Hamman blames what he sees as red tape at the federal level.

It took until January for FEMA to bypass a policy that bars it from putting trailers in a flood zone, the agency says. Eventually the agency created a waiver for Hurricane Ian survivors because most of them live in one.

“FEMA created all these rules, and all these processes and all these things, the hoops that people have to jump through to get their assistance,” Hamman said. “When you’re in a disaster, you need help right away. You don’t need help three months from now.”

But FEMA defends their response. The agency has provided more than $970 million dollars in individual aid, including assistance with rent and repairs for tens of thousands of households.

Since Hurricane Ian, more than 379,000 households have received some form of financial assistance from FEMA, including rental funds for more than 49,000 households, according to the agency.

“This is that final step in recovery,” Keith Denning, a FEMA Deputy Federal Coordinating Officer helping to lead the recovery, said of their direct housing rollout.

Insured losses from disasters will exceed $100 billion for second year in a row, led by Hurricane Ian, new data shows

The agency admits that the process to craft that flood zone waiver delayed the rollout of many housing units, but tells CNN that since that January change more units are going out every day. They also note that placing the trailers is a complex process that can sometimes be halted for reasons beyond their control, like issues with utilities.

A lack of affordable housing has fueled higher demand. The average rent cost in the Fort Myers area is up more than 50% in two years, from $1308 per month to $2086, according to data from Zillow. And far fewer units are available because of storm damage.

“We’re working faster. We’re ramping up the direct housing operation,” Denning said. “We didn’t have any issues with red tape. It was our own regulations that we needed to interpret and work with local officials to be able to place trailers.”

But even some of the recipients of those units are still struggling to get settled.

They have a trailer, but can’t use it yet

FEMA delivered a mobile unit to RoseAnn Cutler and Paula Colose, two widowed sisters in their 70s, on January 4. But more than a month later, the two are still locked out of it because the water isn’t hooked up.
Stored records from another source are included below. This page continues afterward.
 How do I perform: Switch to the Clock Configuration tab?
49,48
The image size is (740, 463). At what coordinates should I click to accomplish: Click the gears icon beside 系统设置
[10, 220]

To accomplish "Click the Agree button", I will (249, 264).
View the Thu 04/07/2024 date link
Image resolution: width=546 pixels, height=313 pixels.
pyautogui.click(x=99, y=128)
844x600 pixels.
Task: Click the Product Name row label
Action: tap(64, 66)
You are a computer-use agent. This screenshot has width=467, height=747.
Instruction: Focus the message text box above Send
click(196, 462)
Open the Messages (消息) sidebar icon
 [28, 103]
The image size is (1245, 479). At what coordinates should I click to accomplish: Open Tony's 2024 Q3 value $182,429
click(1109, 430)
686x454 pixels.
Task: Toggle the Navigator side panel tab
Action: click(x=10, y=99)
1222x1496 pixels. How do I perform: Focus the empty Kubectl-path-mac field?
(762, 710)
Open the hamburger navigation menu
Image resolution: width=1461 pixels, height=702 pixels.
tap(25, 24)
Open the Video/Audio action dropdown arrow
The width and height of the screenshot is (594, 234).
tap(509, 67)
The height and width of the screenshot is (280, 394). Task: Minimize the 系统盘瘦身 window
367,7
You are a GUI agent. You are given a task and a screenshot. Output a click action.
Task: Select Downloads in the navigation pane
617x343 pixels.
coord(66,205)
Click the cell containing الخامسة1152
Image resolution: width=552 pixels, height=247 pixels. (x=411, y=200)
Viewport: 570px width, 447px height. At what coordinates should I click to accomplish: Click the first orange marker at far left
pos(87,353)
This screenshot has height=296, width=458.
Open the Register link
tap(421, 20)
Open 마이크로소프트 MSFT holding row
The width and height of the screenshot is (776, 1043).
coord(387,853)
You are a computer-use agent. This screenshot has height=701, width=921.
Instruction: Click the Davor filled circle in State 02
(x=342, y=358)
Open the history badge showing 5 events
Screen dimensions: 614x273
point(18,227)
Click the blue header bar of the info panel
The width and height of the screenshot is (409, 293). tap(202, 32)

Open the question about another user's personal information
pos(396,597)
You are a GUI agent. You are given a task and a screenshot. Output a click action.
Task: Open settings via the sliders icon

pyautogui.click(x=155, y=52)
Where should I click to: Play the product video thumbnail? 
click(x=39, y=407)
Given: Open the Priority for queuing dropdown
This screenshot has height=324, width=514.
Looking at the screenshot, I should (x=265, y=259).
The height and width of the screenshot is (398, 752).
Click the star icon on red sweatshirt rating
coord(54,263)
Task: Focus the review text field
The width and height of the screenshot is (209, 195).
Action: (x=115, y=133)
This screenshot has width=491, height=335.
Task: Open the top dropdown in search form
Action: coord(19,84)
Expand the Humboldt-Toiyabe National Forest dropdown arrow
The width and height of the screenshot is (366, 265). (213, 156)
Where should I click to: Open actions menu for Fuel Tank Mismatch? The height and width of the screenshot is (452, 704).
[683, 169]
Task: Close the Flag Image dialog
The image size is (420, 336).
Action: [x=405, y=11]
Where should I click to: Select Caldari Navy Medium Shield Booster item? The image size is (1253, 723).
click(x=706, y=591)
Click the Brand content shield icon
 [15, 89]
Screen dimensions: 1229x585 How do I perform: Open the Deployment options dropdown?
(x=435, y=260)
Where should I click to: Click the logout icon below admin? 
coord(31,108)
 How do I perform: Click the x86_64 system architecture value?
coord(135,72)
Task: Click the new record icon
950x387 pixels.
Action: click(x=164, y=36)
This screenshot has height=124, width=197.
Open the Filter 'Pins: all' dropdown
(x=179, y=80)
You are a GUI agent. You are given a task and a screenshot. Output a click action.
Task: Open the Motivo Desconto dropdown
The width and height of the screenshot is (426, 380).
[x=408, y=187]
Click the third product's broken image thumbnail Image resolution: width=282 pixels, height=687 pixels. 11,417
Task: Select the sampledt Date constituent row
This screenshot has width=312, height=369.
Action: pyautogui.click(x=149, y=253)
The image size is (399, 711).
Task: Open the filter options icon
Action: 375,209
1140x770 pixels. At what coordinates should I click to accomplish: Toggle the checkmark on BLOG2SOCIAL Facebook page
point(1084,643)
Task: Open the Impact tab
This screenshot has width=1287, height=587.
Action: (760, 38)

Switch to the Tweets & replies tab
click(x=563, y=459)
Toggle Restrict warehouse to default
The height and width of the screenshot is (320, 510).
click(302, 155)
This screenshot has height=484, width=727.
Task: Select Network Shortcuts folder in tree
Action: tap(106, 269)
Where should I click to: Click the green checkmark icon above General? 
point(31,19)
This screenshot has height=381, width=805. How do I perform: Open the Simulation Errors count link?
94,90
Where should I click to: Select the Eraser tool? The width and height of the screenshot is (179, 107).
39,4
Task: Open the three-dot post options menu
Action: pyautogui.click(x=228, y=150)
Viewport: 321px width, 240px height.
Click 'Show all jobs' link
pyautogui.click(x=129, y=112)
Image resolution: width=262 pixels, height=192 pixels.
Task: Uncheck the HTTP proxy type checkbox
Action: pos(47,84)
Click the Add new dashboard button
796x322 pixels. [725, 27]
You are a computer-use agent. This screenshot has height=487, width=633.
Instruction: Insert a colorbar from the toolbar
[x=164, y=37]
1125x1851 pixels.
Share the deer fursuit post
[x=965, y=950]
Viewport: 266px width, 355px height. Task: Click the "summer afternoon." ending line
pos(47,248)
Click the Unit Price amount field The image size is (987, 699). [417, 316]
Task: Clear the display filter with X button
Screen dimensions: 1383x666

And until the unit passes inspection, they’re not allowed inside, per FEMA policy.

“We’re so frustrated. We’ve got everything ready to go,” Colose said.

RoseAnn Cutler and Paula Colose.

They’re still living in their damaged home, running an extension cord from their neighbor’s house to power appliances and hauling water with a wheelbarrow to boil for showers. They don’t know when they’ll be able to access the trailer.

“It can, in our process, take several weeks once the trailer is placed for all those things to happen,” FEMA’s Denning said, adding that such a long delay is rare.

FEMA trailers waiting to be distributed.

FEMA expects the housing rollout to continue picking up steam in the weeks ahead, delivering trailers and mobile homes to private properties and constructing some group sites. The agency says it should finish most of that work by mid-March.

But some residents are skeptical.

“I’ll believe it when I see it,” Bobby Mann said, looking at the spray paint marks in his driveway. “Because it’s hard to believe anything at this point.”